-- Opening Marker --

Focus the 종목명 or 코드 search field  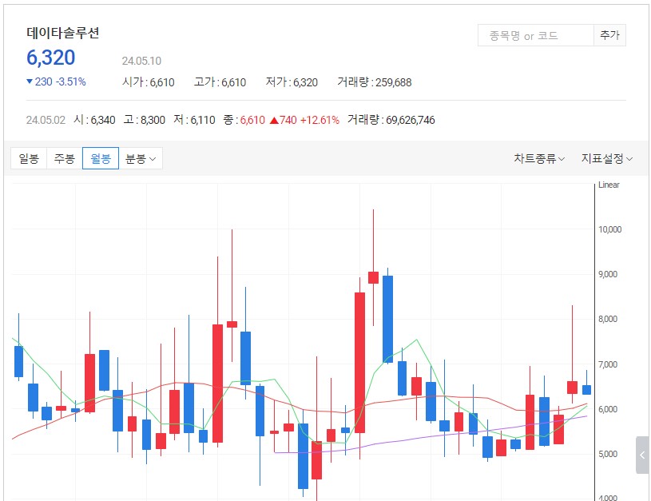[535, 35]
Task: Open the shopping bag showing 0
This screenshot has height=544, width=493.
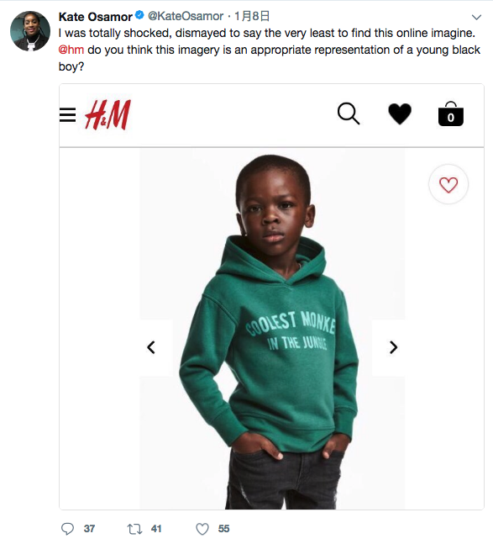Action: click(x=451, y=114)
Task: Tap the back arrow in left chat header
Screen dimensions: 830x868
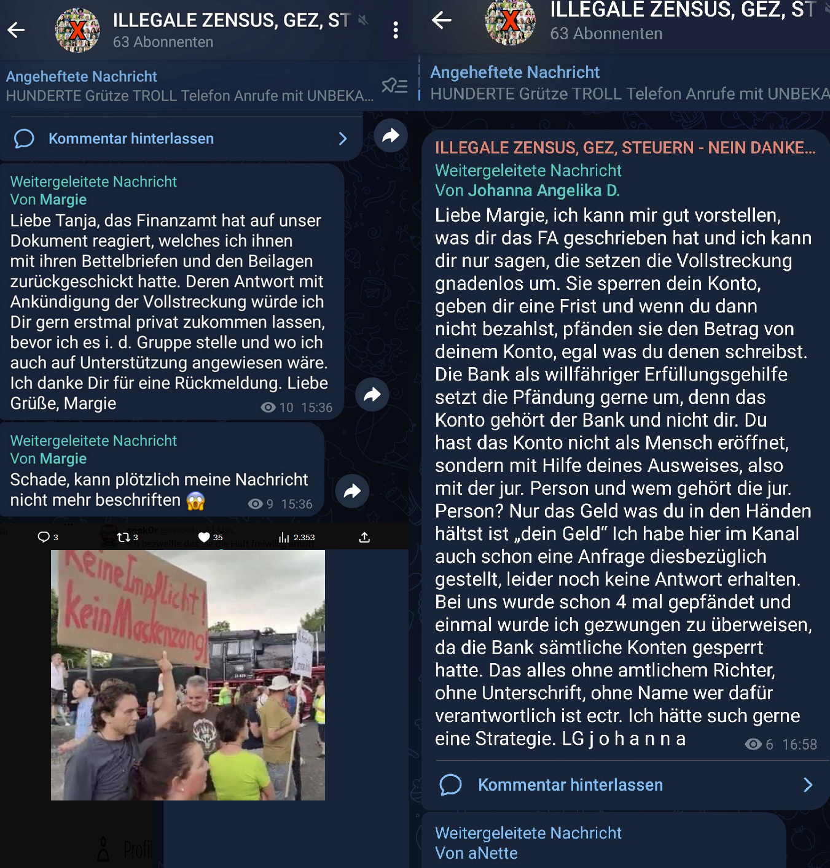Action: (x=17, y=29)
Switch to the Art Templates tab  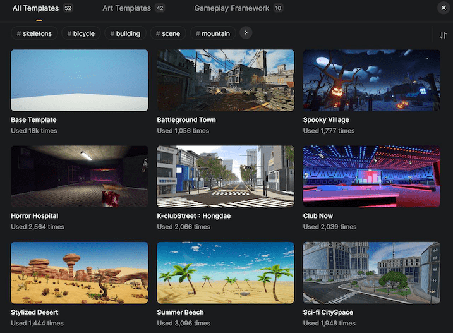click(x=133, y=8)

-- Closing Marker --

WORK ITEM
Wherever the string "Task" is found in the entries, copy the line it sits in.

RESPONSE BOX
Task: Open the shopping bag showing 0
Task: Tap the back arrow in left chat header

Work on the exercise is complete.